* _Exercise requirements_
The line containing "Task: Click the Chrome extensions puzzle icon" and every line after it, through the end of the records below, are to be reproduced exactly, with the pictures left out.

++++ Study material

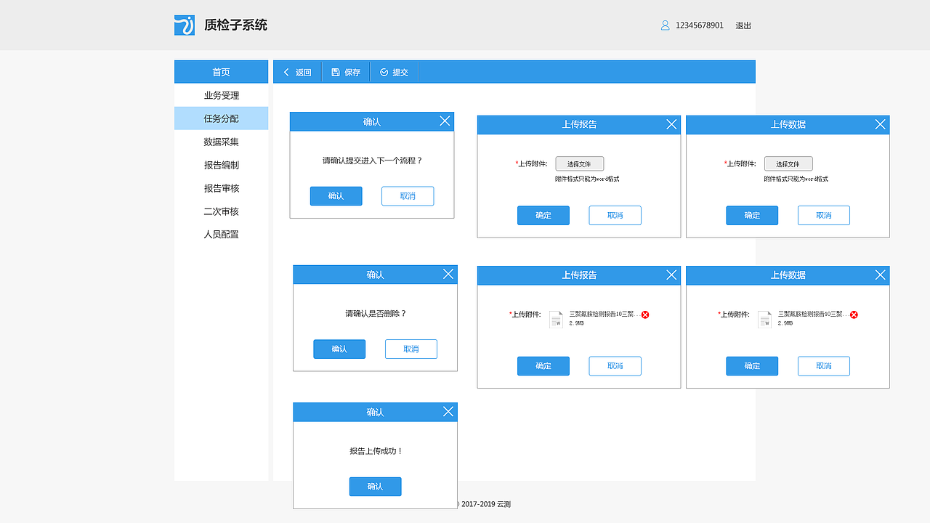
Task: Click the back arrow icon on the toolbar
Action: [286, 71]

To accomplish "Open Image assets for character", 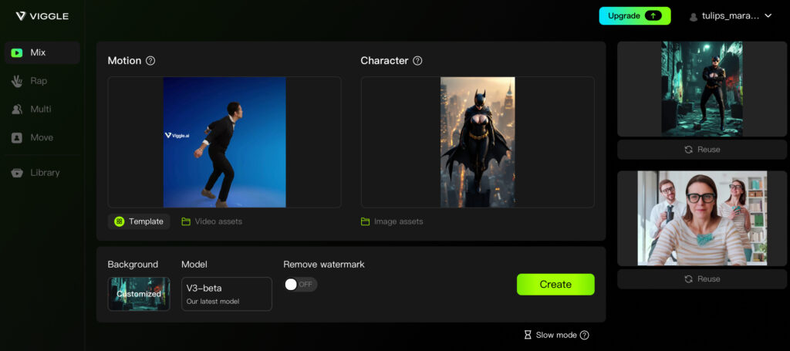I will tap(391, 221).

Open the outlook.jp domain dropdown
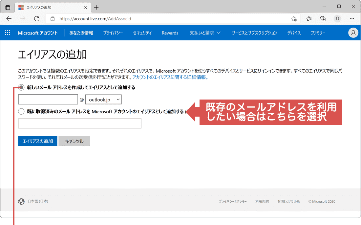103,99
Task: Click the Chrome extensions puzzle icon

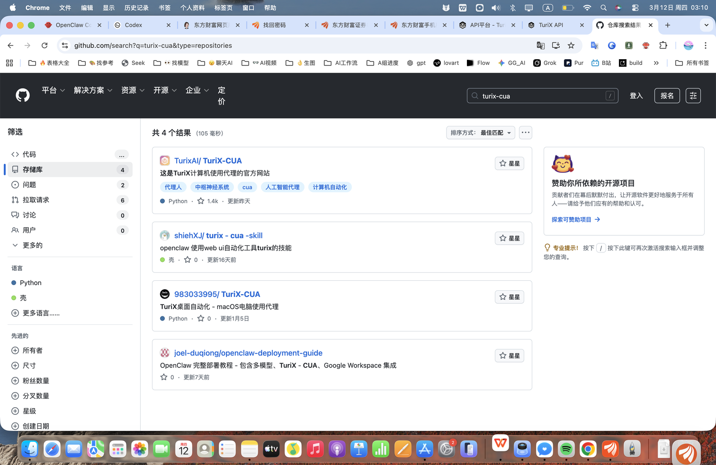Action: [x=663, y=45]
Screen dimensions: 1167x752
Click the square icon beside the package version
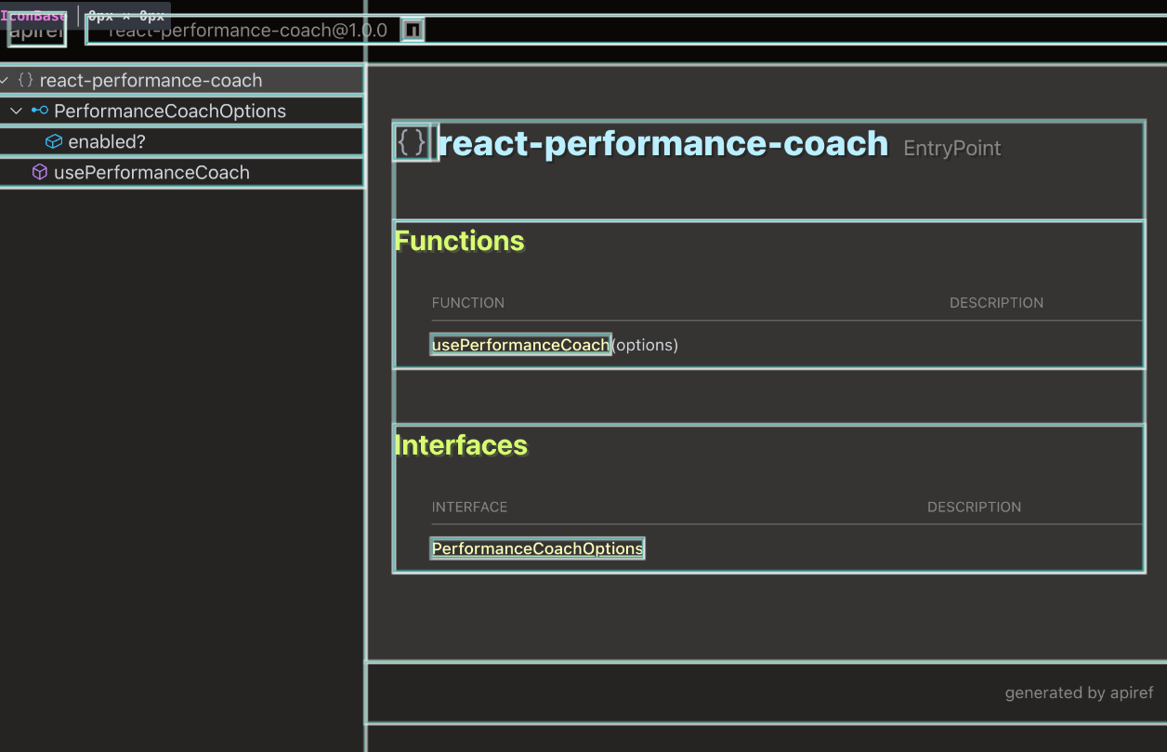(413, 29)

++++++++

* _Your response_
Task: Click the Chrome extensions puzzle icon

Action: [x=663, y=45]
Screen dimensions: 1167x752
Click the square icon beside the package version
(413, 29)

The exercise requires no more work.